Session count. The hard cap is 100 sessions per dream. If you have 500 sessions you want to incorporate, you have two options: summarize earlier batches into the store via your own preprocessing, or chain dreams (dream → use output as new input → dream again with the next batch of sessions). The second approach is more expensive but produces a cleaner consolidation.
dreams.create snippets. Note how the instructions field is the steering knob for what the dream optimizes for.
Step 3: Poll until done
Dreams take “minutes to tens of minutes” depending on input size, per the official docs. A 30-session dream on Sonnet typically completes in around 5-10 minutes; a 100-session dream on Opus can stretch to 30+ minutes. Don’t put this in a synchronous request loop — it’ll time out.
import time
while dream.status in ("pending", "running"):
time.sleep(15)
dream = client.beta.dreams.retrieve(dream.id)
print(
f"status={dream.status} "
f"input_tokens={dream.usage.input_tokens} "
f"output_tokens={dream.usage.output_tokens}"
)
print(f"Final: {dream.status}")
The five terminal states you might see:
| Status | What it means |
|---|---|
completed | Dream finished successfully. outputs[] contains your new memory store. |
failed | The pipeline errored. error.type tells you which failure mode. Check the error table. |
canceled | You (or your code) called dreams.cancel(...). The output store keeps whatever was written before the cancel. |
pending | Queued, not yet started. Should transition to running within a few minutes. |
running | Actively processing. usage updates live as the pipeline runs. |
There’s one extra trick the docs note: while a dream is running, its session_id field points at the underlying session executing the consolidation pipeline. You can stream that session’s events to watch what the dream is reading and writing in real time. For a first run, this is genuinely fun. For a 200th run, you’ll skip it.
Step 4: Inspect the output store
When status == "completed", the dream has a new memory store in outputs[]. It’s an ordinary store — same APIs, same UI in the Console — and your input store is untouched.
output_store_id = next(
out.memory_store_id
for out in dream.outputs
if out.type == "memory_store"
)
# Read it the same way you'd read any memory store
output_store = client.beta.memory_stores.retrieve(output_store_id)
# Or list entries via the memory API
entries = client.beta.memory_stores.entries.list(output_store_id)
for e in entries:
print(f"{e.path}: {e.value[:100]}...")
Diff this against your input store before you do anything else. The valuable comparisons:
- Entry count. A well-run dream usually reduces total entries by 20-60% — the duplicates are merged and the noise drops out. If it grew the store, the instructions probably didn’t push it hard enough toward consolidation.
- Recency consistency. Scan for contradictory entries that survived (e.g., two different stated preferences for the same setting). Those are the cases where the dream couldn’t tell which was authoritative.
- New “playbook” entries. Dreams often surface multi-step patterns as named playbooks (“recovery sequence when the API returns 429”). These are the most valuable output — they’re behaviors that emerged across sessions that no single session captured.
If the output looks bad, discard it. That’s a real option — your input store is unchanged, and you can archive or delete the output via the standard Memory Stores API. Then iterate on your instructions field and run another dream. This is much cheaper than blindly adopting a bad consolidation into production.

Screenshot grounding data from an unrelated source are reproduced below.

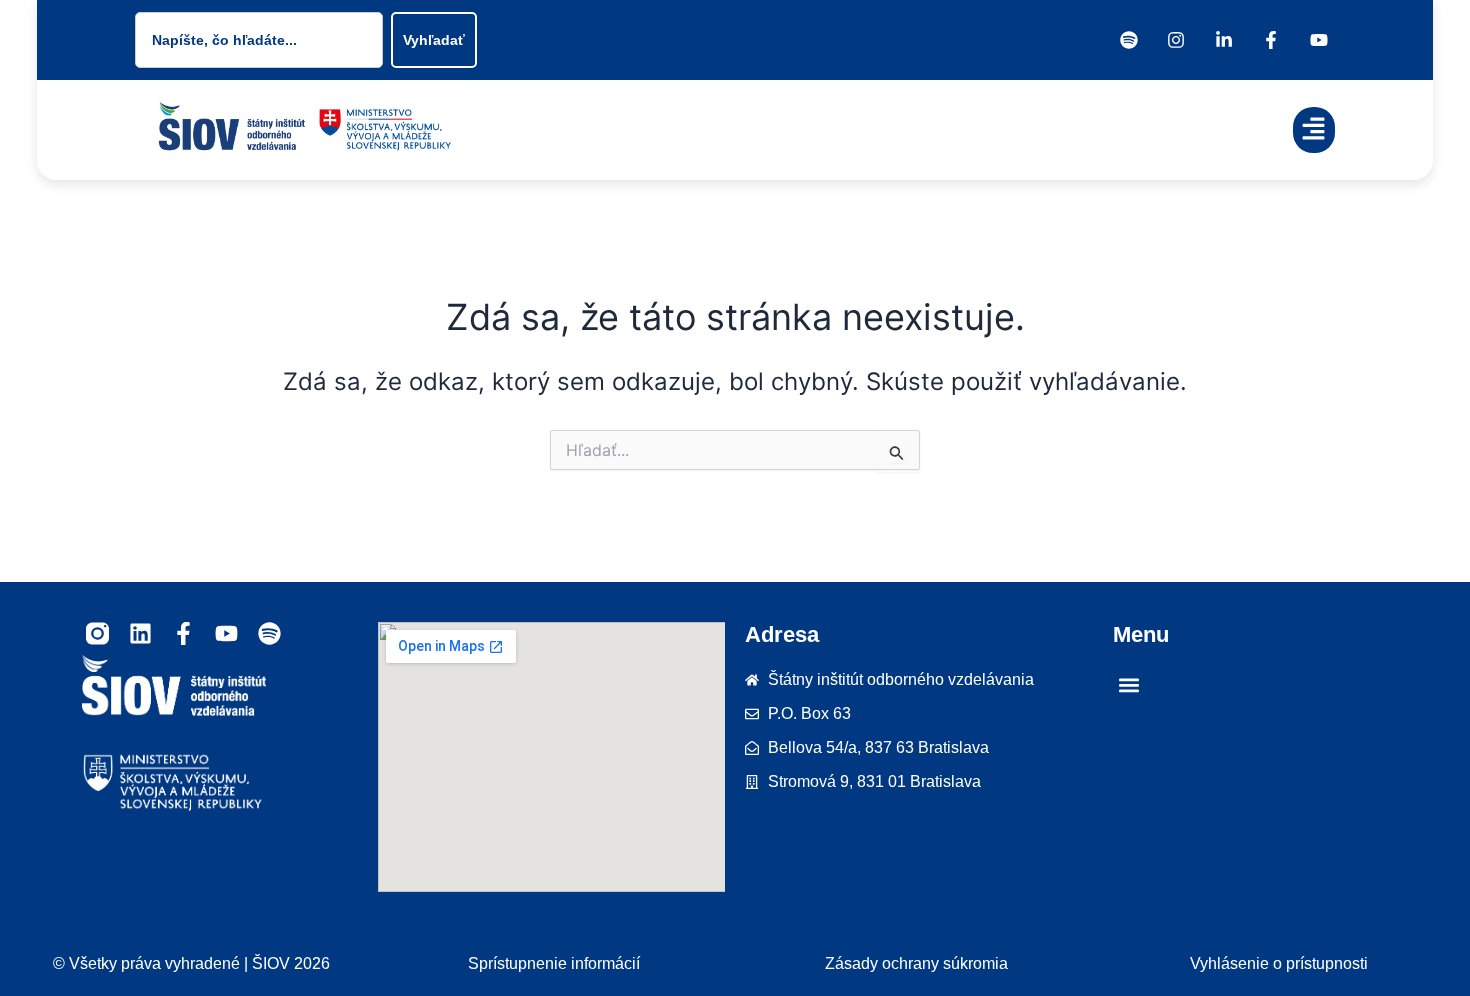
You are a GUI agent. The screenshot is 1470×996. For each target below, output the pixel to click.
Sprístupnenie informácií (554, 963)
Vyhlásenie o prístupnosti (1279, 963)
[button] (1314, 130)
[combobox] (259, 40)
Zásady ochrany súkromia (916, 963)
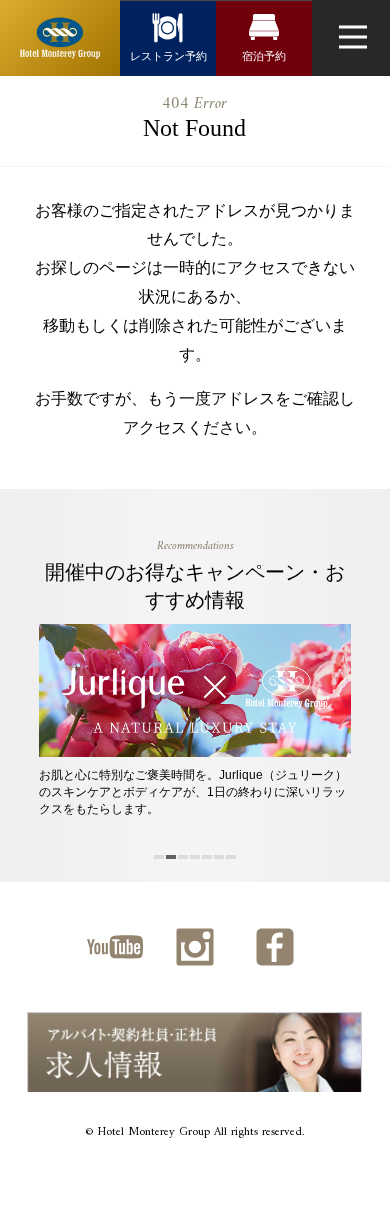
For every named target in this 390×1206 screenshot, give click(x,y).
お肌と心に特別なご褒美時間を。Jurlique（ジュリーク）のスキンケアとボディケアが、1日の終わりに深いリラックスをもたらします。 (193, 792)
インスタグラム (195, 947)
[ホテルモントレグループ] (60, 38)
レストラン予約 (168, 56)
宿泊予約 (264, 56)
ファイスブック (275, 947)
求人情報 (194, 1052)
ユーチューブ (115, 947)
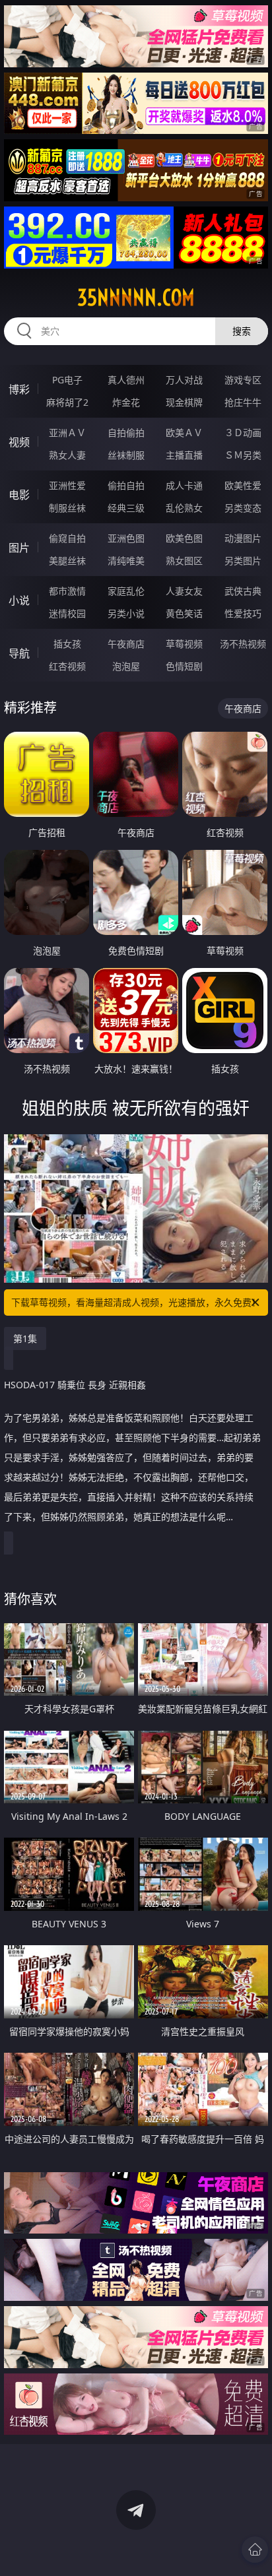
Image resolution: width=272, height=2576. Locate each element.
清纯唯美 (126, 560)
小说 (19, 600)
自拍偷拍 (126, 432)
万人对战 (184, 379)
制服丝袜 (67, 507)
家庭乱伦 (126, 591)
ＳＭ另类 (242, 455)
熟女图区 (184, 560)
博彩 (19, 389)
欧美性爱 (242, 485)
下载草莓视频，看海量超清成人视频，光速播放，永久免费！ (136, 1302)
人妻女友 (184, 591)
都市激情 (67, 591)
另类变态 (242, 507)
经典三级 (126, 507)
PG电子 (67, 379)
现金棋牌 (184, 402)
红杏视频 (67, 666)
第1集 (25, 1338)
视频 (19, 442)
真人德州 (126, 379)
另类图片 (242, 560)
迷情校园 (67, 613)
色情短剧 (184, 666)
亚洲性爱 (67, 485)
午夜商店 (126, 643)
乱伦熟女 (184, 507)
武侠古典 (242, 591)
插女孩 (67, 643)
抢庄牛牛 (242, 402)
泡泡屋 (126, 666)
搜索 (241, 331)
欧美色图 (184, 538)
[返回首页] (255, 2549)
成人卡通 (184, 485)
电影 (19, 495)
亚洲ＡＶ (67, 432)
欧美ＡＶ (184, 432)
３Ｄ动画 (242, 432)
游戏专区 (242, 379)
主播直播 (184, 455)
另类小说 (126, 613)
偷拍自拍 (126, 485)
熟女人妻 (67, 455)
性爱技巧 (242, 613)
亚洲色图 (126, 538)
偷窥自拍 (67, 538)
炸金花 (126, 402)
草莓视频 (184, 643)
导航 (19, 653)
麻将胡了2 (67, 402)
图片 (19, 547)
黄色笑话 (184, 613)
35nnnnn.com (136, 297)
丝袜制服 (126, 455)
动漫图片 (242, 538)
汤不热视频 (243, 643)
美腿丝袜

Step 5: Adopt the new store
Once you’ve reviewed and the output looks right, attaching it to your agent is one line: create a new session with the output store ID in resources.
session = client.beta.sessions.create(
agent=agent_id,
environment_id=environment_id,
resources=[
{"type": "memory_store", "memory_store_id": output_store_id},
],
)
The next time your agent runs, it loads the consolidated store, and it should behave with the deduplicated knowledge: fewer false starts, fewer re-asks of “what’s your preference for X?”, and (with luck) the kind of completion-rate jump Harvey reported.
In production, the pattern most teams converge on is:
- Nightly batch dream at off-peak hours.
- Automated quality gate — diff the new store against the old, flag if entry count dropped by more than 80% (likely a buggy dream) or stayed flat (likely a no-op dream), Slack the team in either case.
- Auto-adopt if the gates pass.
- Manual review if they don’t.
The Anthropic blog calls this “scheduled consolidation,” which is exactly the right framing — treat dreams as a recurring cron job, not as a one-time migration.
What this means for you
If you’re a solo dev building one agent, run a dream after every batch of 20-50 sessions. The cost is low (typically under $5 on Sonnet for a 30-session dream), the iteration loop is fast, and the agent improvement is most visible at small scale because you’re working with the same patterns repeatedly. Start with Sonnet, switch to Opus only if your consolidation quality is the bottleneck.
If you’re an applied-AI team in production, the playbook is: nightly dreams on Sonnet, automated diff gates, auto-adoption with on-call alert if the gate flags anything. You’ll spend more time on the diff-and-decide infrastructure than on the dream itself. The dream is the easy part.
If you’re running a fleet of agents with shared knowledge needs (multiple agents working on the same codebase, or a team of agents serving the same customer accounts), dreams become more valuable per dollar because you’re consolidating patterns across many more sessions. Consider running one “master dream” weekly that aggregates the consolidated stores from each agent into a shared library.
If you’re building consumer-facing agents where each user has a private memory store, Dreaming doesn’t generalize across users — and you probably don’t want it to (privacy and contamination risk). Run user-scoped dreams on the user’s own session history. The 100-session cap is usually more than enough at the per-user scale.
If you’re a CTO or VP-Eng evaluating whether to adopt Dreaming, the honest read is: it’s the missing “continual learning” primitive for agentic workflows. It is not magic and it is not free, but the cost is bounded and predictable (you’re paying for tokens you can measure), the governance story is cleaner than fine-tuning (plain-text playbooks anyone can audit), and the early production data (Harvey, Wisedocs, the Anthropic internal benchmarks) is plausible enough to justify a pilot. Start with one agent, one workflow, one nightly dream, and a 30-day evaluation window.
What it can’t do
A few honest limits to set expectations.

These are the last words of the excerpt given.